Friday, December 25, 2009

Baby Jesus.

I was just about ready to say that this Christmas was the worst Christmas ever, but in reality--it's the baggage that comes with the holidays that makes today a bit heavy, definitely not the meaning of Christmas.

Christmas is about the birth of Jesus, but the past few weeks I've been drowning in the social norms of buying presents for loved ones, feeling merry, and thriving in the cold. Which led me to my boiling point, the point which took months and months to get to. The situations and attitudes that erupted today threw me off, and I felt this overbearing feeling of hatred and bitterness. For that, I genuinely apologize.

God put me in check. He made me step back, and stand in the shoes of the one I had ill feelings towards. At that moment, my heart was strained, my tongue was at a loss for words, and the tapes of my mind completely erased.

Today is Christmas. The day of remembering the birth of Jesus Christ, our Lord & Savior, God's ultimate gift to us.
God gives us this day to appreciate one another, and to step back from our hectic lifestyles and to breathe for that one second. Those are the most precious gifts I could have ever asked for.

Merry Christmas.

By far, the best Christmas song:

Thursday, December 24, 2009

Make Your Move.

"...I'm leaving; don't nobody worry. I'll be doing my damn thing quick-fast in a hurry.
Dreamweaving..."

It's been an eventful year, and I can honestly say that I've achieved quite a bit through the past twelve months--enough to pat myself on the back. I've grown a lot through trials, tears, and thrilling times. All in all, this was a good year, this was my year.

2009 started off on the rocks, and I was definitely getting some negative vibes. My pre-existing relationship was in turmoil, and all emotions had left my body. The once "optimistic Jane" was replaced with an indifferent girl who had ran around nameless.
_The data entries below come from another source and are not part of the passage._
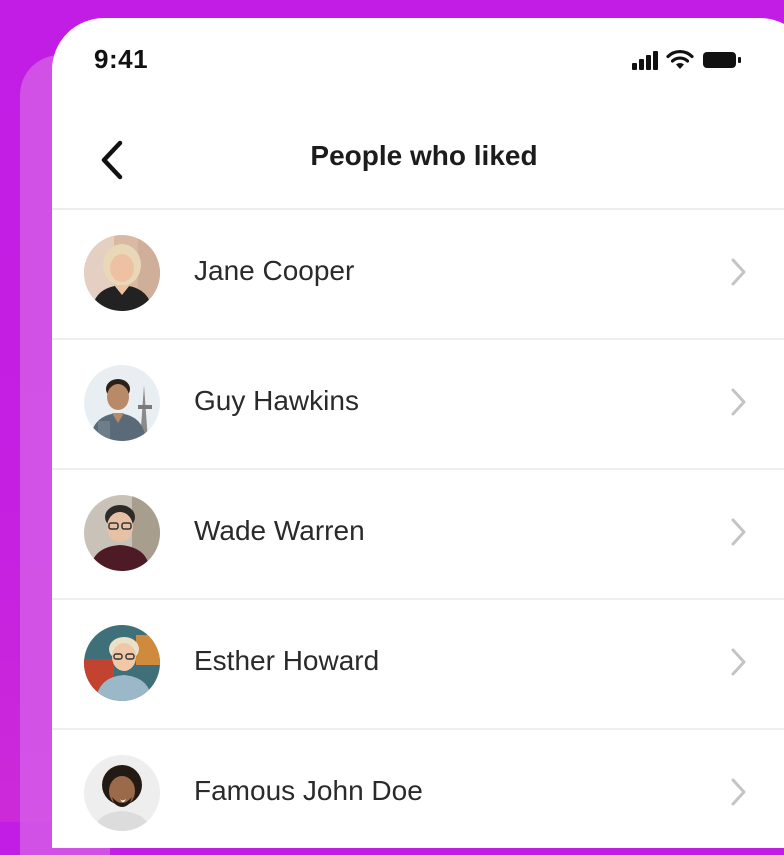 The image size is (784, 855). I want to click on status-icons, so click(687, 60).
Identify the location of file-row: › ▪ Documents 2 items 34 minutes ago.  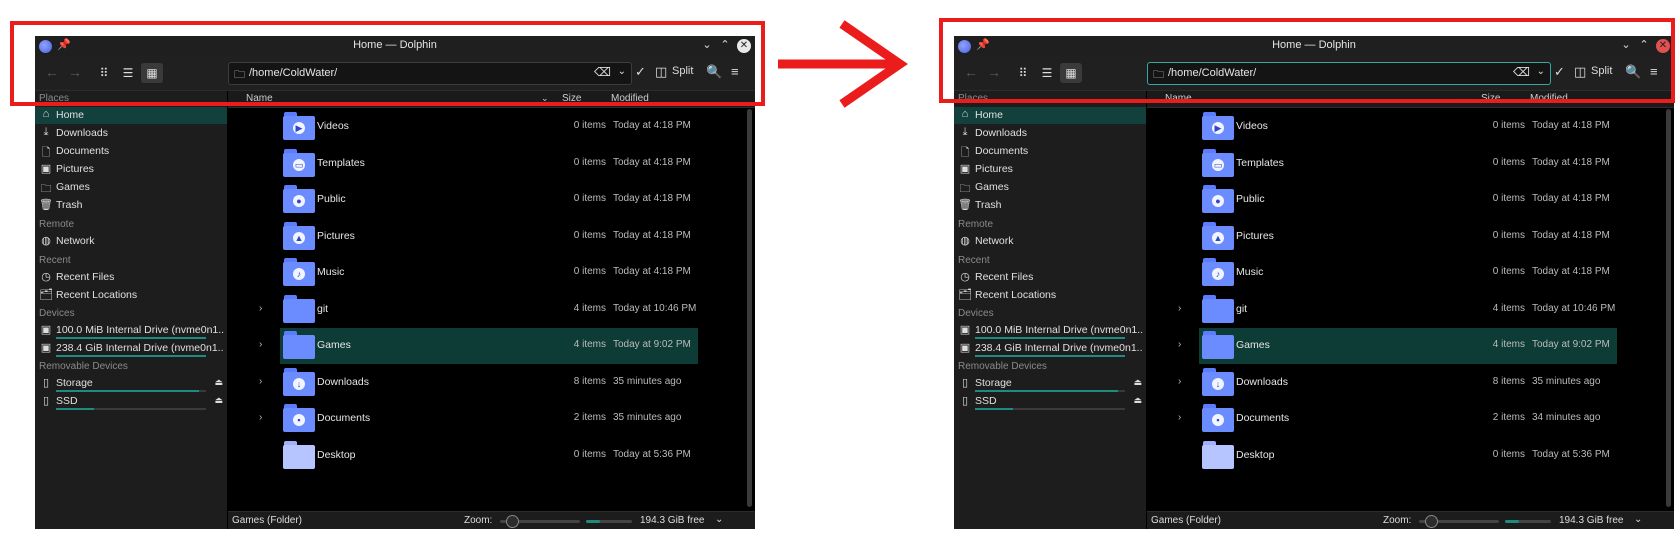
(1402, 419).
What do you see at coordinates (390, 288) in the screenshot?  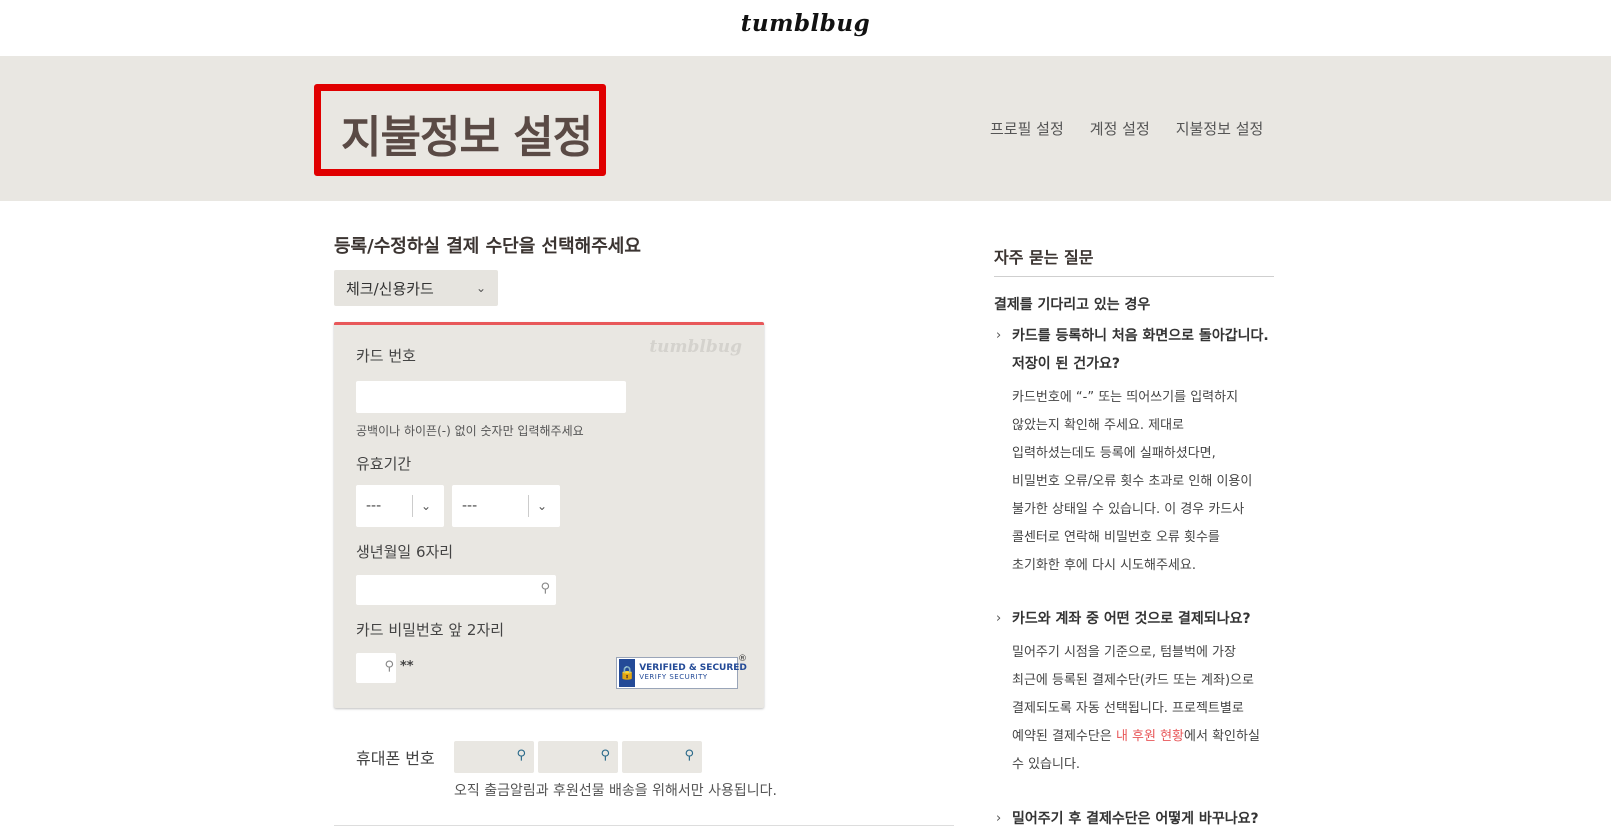 I see `payment-method-value: 체크/신용카드` at bounding box center [390, 288].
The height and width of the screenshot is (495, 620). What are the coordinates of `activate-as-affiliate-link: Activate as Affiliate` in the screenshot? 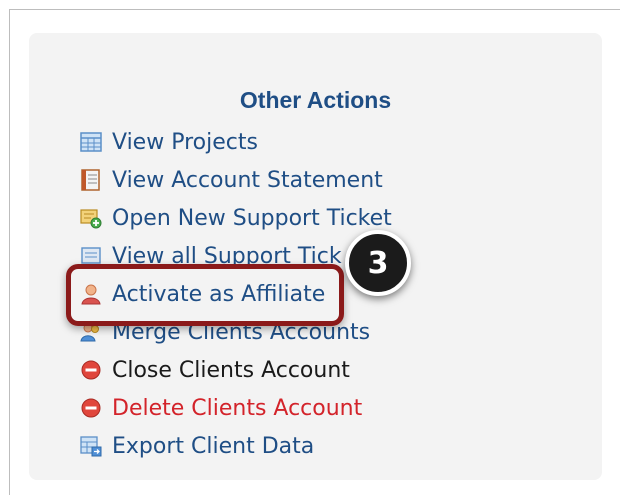 It's located at (202, 294).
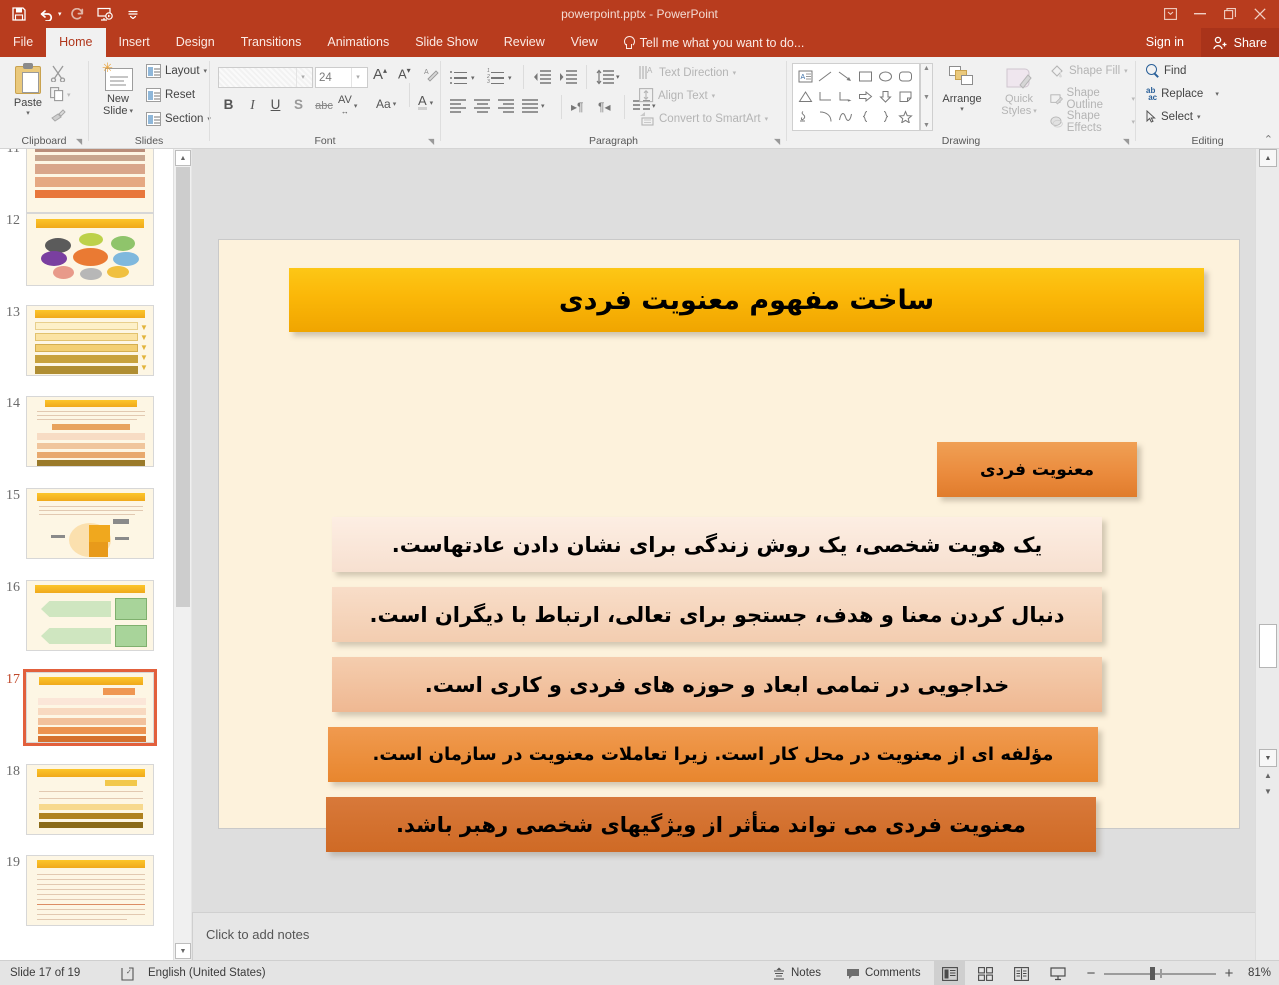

That indifferent girl could no longer live a life of lies. I made one of the smartest moves of my life, and pulled myself out of that relationship. And honestly, I thank God for the tough times He threw at me. At that moment, those hurdles seemed impossible to climb, but low and behold, God fell through and blessed me with more than I could ever imagine. I am so thankful to God for the truest of friends and the genuine friendships that have been molded over the past year. He's given me time to focus on myself for once, and to live life as me, boy-less, stress-less, limit-less, and just breathing.

While focusing on myself, my life was altered. You see, I lived my entire high school and college career aspiring to become an elementary school teacher, but things took a different course. During the middle of the year, I found myself--I found my ultimate calling--my intended course of study--my goal--my path: nursing. I love people. I want to help people. I want to make a difference. It all fell into place.

A moment of vulnerability: The past several months have been a blur. Things have been moving at lightning speed and I find myself recollecting on the past few months and remembering merely but faces and certain incidences. I haven't really taken the time to play out the things that have happened from the summer to now. In a sense, I feel like I pushed all memory out of the hallows of my brain, just so that I could keep a facade of optimism towards the people that have done me wrong. When honestly, I was burning up a little.

All of that was let go this past weekend. All of my previous misconceptions of people & their wrong doings were forgiven; and ultimately, I was forgiven. YNECM's Winter Retreat was a clear awakening. I was shaken and put into place. My life was twisted and my mentality was a bit clustered, but God amazingly weaved Himself into my life and provided life changing messages that are ever so applicable to my life and the people around me. I truly wish I could share exactly what I'm talking about, but I can't. It's not my "issue" to tell, but I just know that God is working in incredible and obvious ways. Trust.



Side note:
-I've lost 7-10 pounds in the past month and a half. (2 inches all around)
-I plan on selling some of my clothes. (i.e. Obey leather jacket, sneakers, etc.)
-I got a newer Blackberry.
-I've finally been using my Twitter. (@hellojanie)
-I was able to get all my Christmas shopping done a month before Christmas.
-I still can't get the earring off of my 2nd piercing.
-I wear less make up.
-I'm still keeping it real.


I'm loving life & looking forward to the next year.
So who's coming with me?

Friday, December 11, 2009

California Steez.



As much as I dislike hate rain, I must say that I am thankful that the rain has fallen and the storm has dominated because ultimately it means that winter is finally here.

“The best thing one can do when it's raining is to let it rain.”
-Henry Wadsworth Longfellow


Image Courtesy: Flickr

Tuesday, December 1, 2009

I Should Have Dated ____.

You've crossed my mind the past few weeks, something that's been so foreign in my thought process as of late. The holidays are approaching and memories of the good and old begin to flood the halls of my crowded mind; and I've become frustrated with you, what you've become, and you blaming me for all of it. Baby, it takes two to tango.

Look in the mirror for once: you're filthy.